* DIRECTIVES *
1. In the forum thread titled "Built in Recharge option," list each distinct username that appears in a heading, with each name given once.
2. Reproduce the section of the "Built in Recharge option" thread that starts at "I thought of" and ends at "you guys think?".

* PASSAGE PROVIDED *
= = = = = = =

# Built in Recharge option



## skeeterb (Feb 6, 2009)

I thought of something a few days ago. What would you guys think about putting a generator (120VAC converted to DC). Take the ICE engine off the generator and find a method of tying the generator input shaft to the motor and have the generator constantly recharging until the batteries approach full. find of way to uncouple the generator from the motor until the batteries get to a specific discharge level and recouple the generator to the motor. What do you guys think?


----------



## Anaerin (Feb 4, 2009)

I'm a little confused. 

Are you talking about hooking the alternator from the Generator up to your drive motor and trying to get power out that way? If so, it won't work. It's an attempt at an "Over Unity" device. As the Alternator turns, it causes a drag on it's input, which would cause your motor to use more power to drive the alternator, negating any potential power gains you might get. See also: Perpetual Motion

Or, are you talking about hooking the ICE from a Generator up to your drive motor to generate power for the batteries when "idle"? If so, that could work, as long as your motor/controller system supports Regen, however the Generator already comes with a very nice Alternator sized just right for the ICE it's packaged with, and you would almost certainly be better off running the Generator as-is and charging the batteries from that. See also: Series Hybrid


----------



## skeeterb (Feb 6, 2009)

I meant REMOVE the ICE from the generator and find a way to couple it to the drive motor. Not put the ICE from the generator on the car. It wouldn't be a pure EV if it had any ICEs, then it would be more like a hybrid. I don't want a hybrid, just a pure EV that generates some of its own power to restore some power back into the main battery pack.


----------



## Anaerin (Feb 4, 2009)

The no, it's not possible. At it's simplest, you're looking at a perpetual motion machine, which can't possibly work thanks to the laws of thermodynamics. Nice try.


----------



## kittydog42 (Sep 18, 2007)

The reason that this doesn't work the way that you think it should is because it uses more power to drive against the generator than the generator would create in return. You would have a net loss of power. Where it can work is when you use it for braking energy, as it will create some power while also providing stopping force, which you would be doing anyway with the brakes. This is why EV's have regenerative braking. The only way that you can make that work off of the motor shaft is if you decouple the generator for normal driving, and only couple it when you need braking. 

If you don't believe us, try this experiment - rig up a generator to a stationary bike, so that you turn the generator with your leg power. Hook up a small sized load, say 1000W, to the generator via a switch. Get the pedals turning good and fast, then flip on the switch. I think you would be lucky if you came up with anything short of two broken legs. That would demonstrate how much resistance generating power creates.


----------



## ice (Sep 8, 2008)

good illustration...they are right!


----------



## EVF (Jan 18, 2009)

= = = = = = =

* DATA EXCERPT *
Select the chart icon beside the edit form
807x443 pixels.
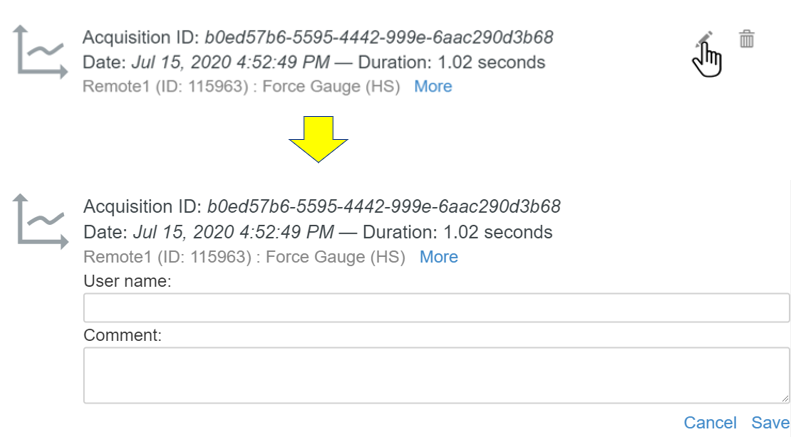(40, 221)
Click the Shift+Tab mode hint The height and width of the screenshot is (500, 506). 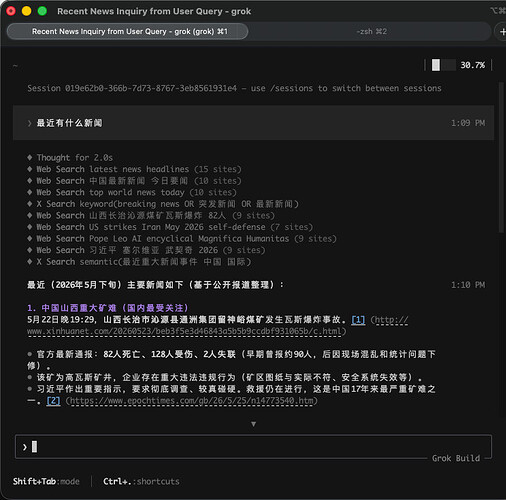(x=46, y=481)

= = = = = = =

* SOLVED TASKS *
1.
skeeterb
Anaerin
kittydog42
ice
EVF

2.
I thought of something a few days ago. What would you guys think about putting a generator (120VAC converted to DC). Take the ICE engine off the generator and find a method of tying the generator input shaft to the motor and have the generator constantly recharging until the batteries approach full. find of way to uncouple the generator from the motor until the batteries get to a specific discharge level and recouple the generator to the motor. What do you guys think?